Zimbabwe Government Invests in Advanced Cancer Treatment Equipment for Public Hospitals

November 12, 2023
Cancer Machine | Report Focus News
Cancer Machine

In a major boost for the country’s healthcare sector, the government has made a significant investment in cancer treatment technology, acquiring advanced radiotherapy machines for installation in two of the nation’s largest public hospitals. These state-of-the-art machines, earmarked for Parirenyatwa Group of Hospitals and Mpilo Central Hospital, are part of a broader initiative to enhance cancer treatment services in public health institutions.

The move, seen as a critical step in addressing the growing cancer burden, involves an investment of US$2.4 million from the Treasury for the purchase of cutting-edge radiotherapy machines. This development comes as a relief to many, especially considering the breakdown of the last functional radiotherapy machine at Parirenyatwa in 2020, which had been operational since its acquisition nearly a decade ago with assistance from the International Atomic Energy Agency.

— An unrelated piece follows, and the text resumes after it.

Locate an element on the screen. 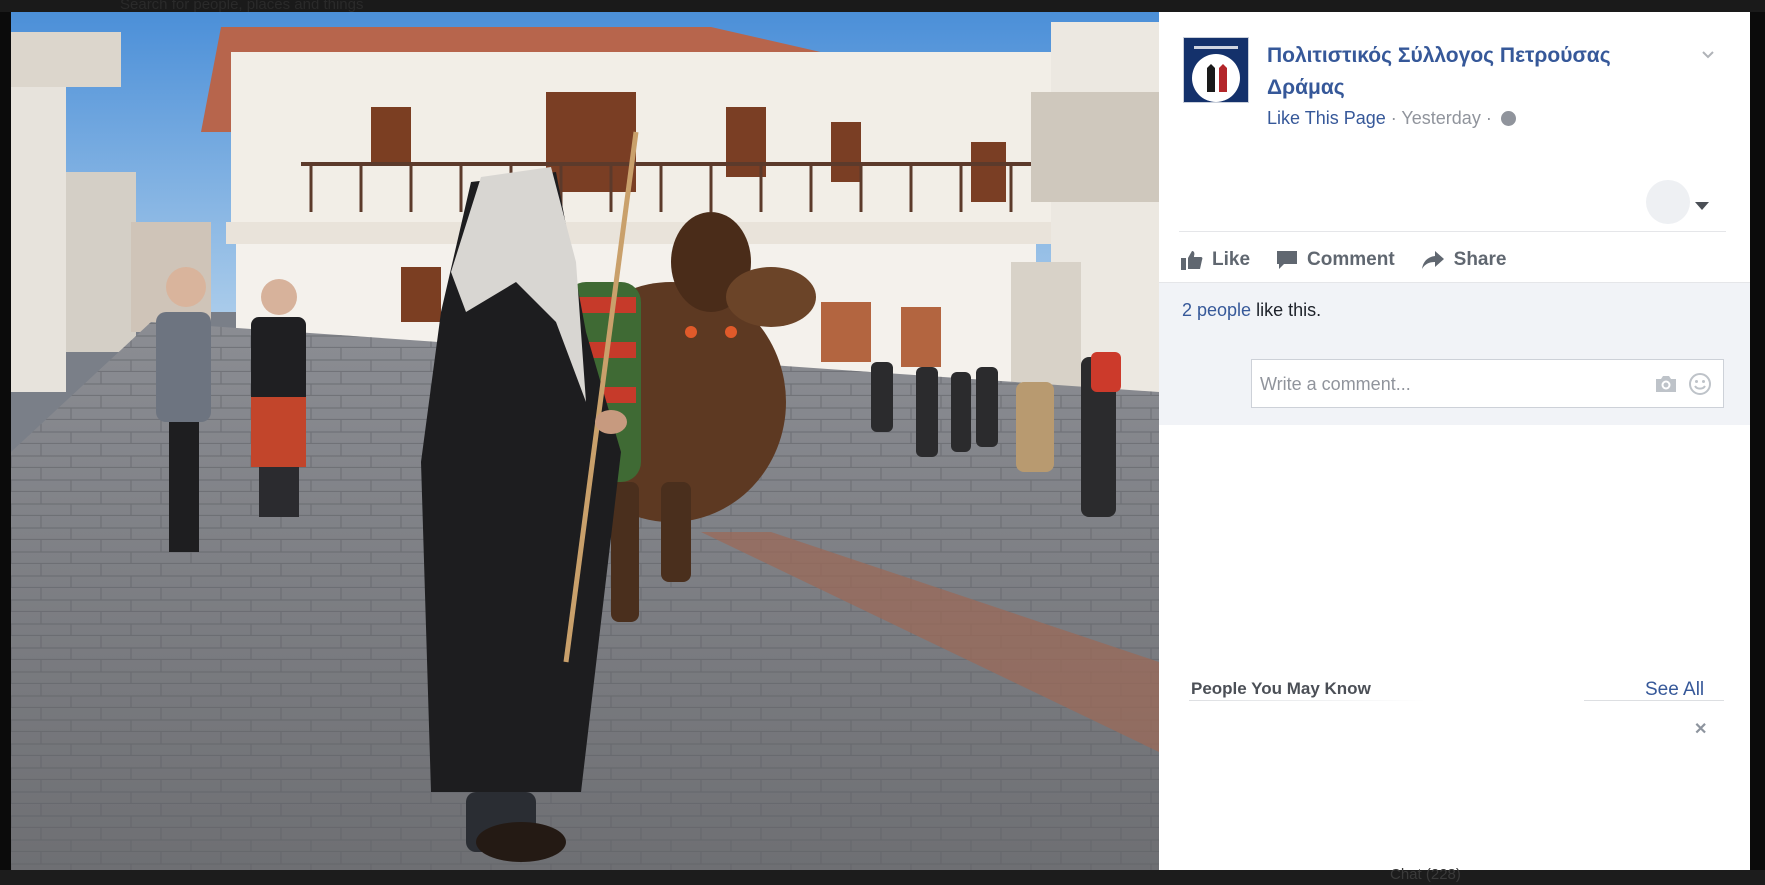  thumbs-up-icon is located at coordinates (1192, 260).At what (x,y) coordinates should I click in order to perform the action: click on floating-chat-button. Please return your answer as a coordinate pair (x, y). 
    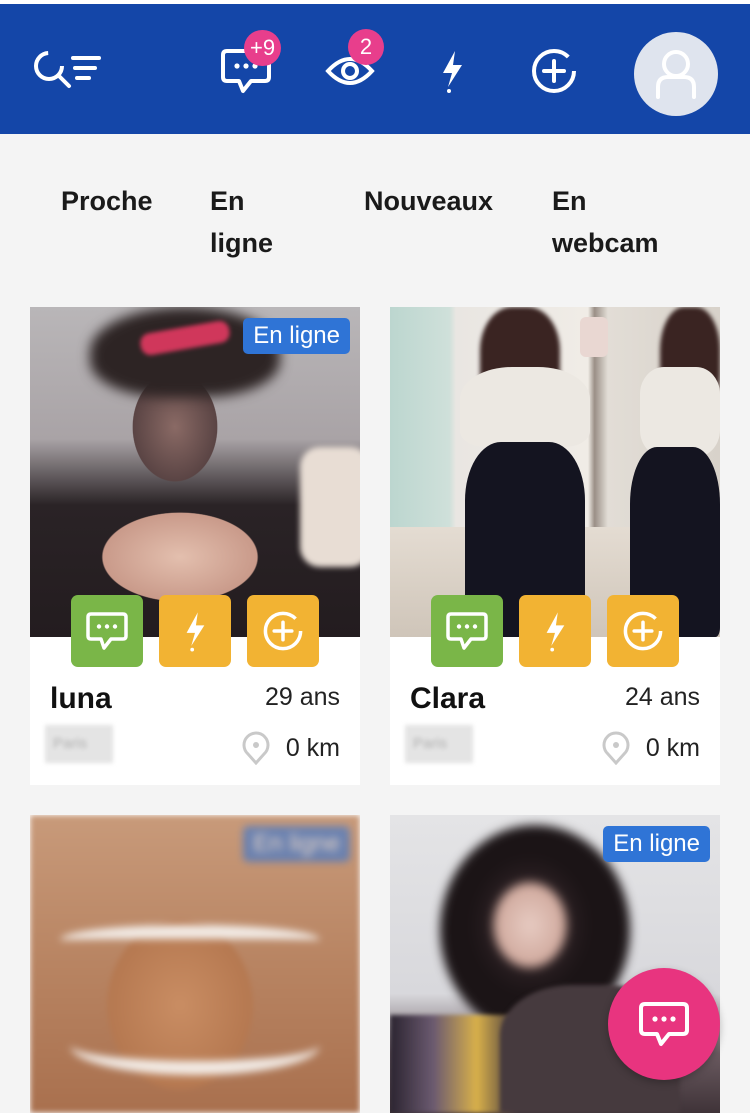
    Looking at the image, I should click on (664, 1024).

Additionally, plans are underway to procure Gamma Knife machines for both hospitals. These machines represent the latest in radiosurgery technology, utilizing gamma radiation beams for intricate procedures on tumors in the brain, spinal cord, and other sensitive areas.

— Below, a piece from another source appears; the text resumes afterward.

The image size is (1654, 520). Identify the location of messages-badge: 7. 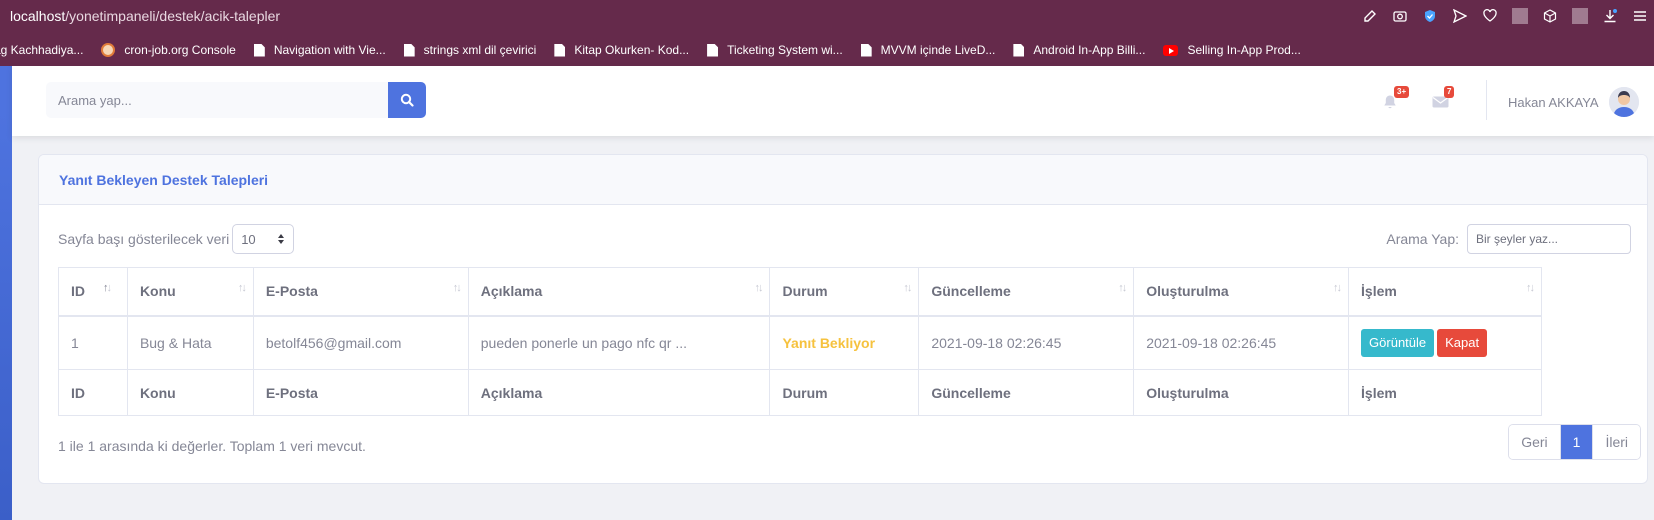
(1450, 92).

The government’s commitment extends beyond new acquisitions. An additional US$2.3 million has been released for the repair of existing radiotherapy machines—three at Parirenyatwa and two at Mpilo. This move is critical, given that Mpilo’s last machine broke down a year before Parirenyatwa’s machine, leaving a significant gap in public cancer treatment services.

Finance, Economic Development and Investment Promotion Minister, Professor Mthuli Ncube, highlighted the government’s focus on expediting the procurement of vital cancer diagnosis and treatment equipment. He confirmed the purchase of the radiotherapy machines and the planned acquisition of Gamma Knife machines for treating brain tumors.

In a forward-looking fiscal strategy, Prof. Ncube indicated a potential expansion of the “sin tax” regime, currently levied on cigarettes and alcoholic beverages, to include fizzy drinks. This expansion aims to generate additional revenue for the health sector, particularly for combating cancer and other non-communicable diseases. This proposal aligns with global health financing trends, where governments are increasingly seeking innovative ways to fund healthcare needs.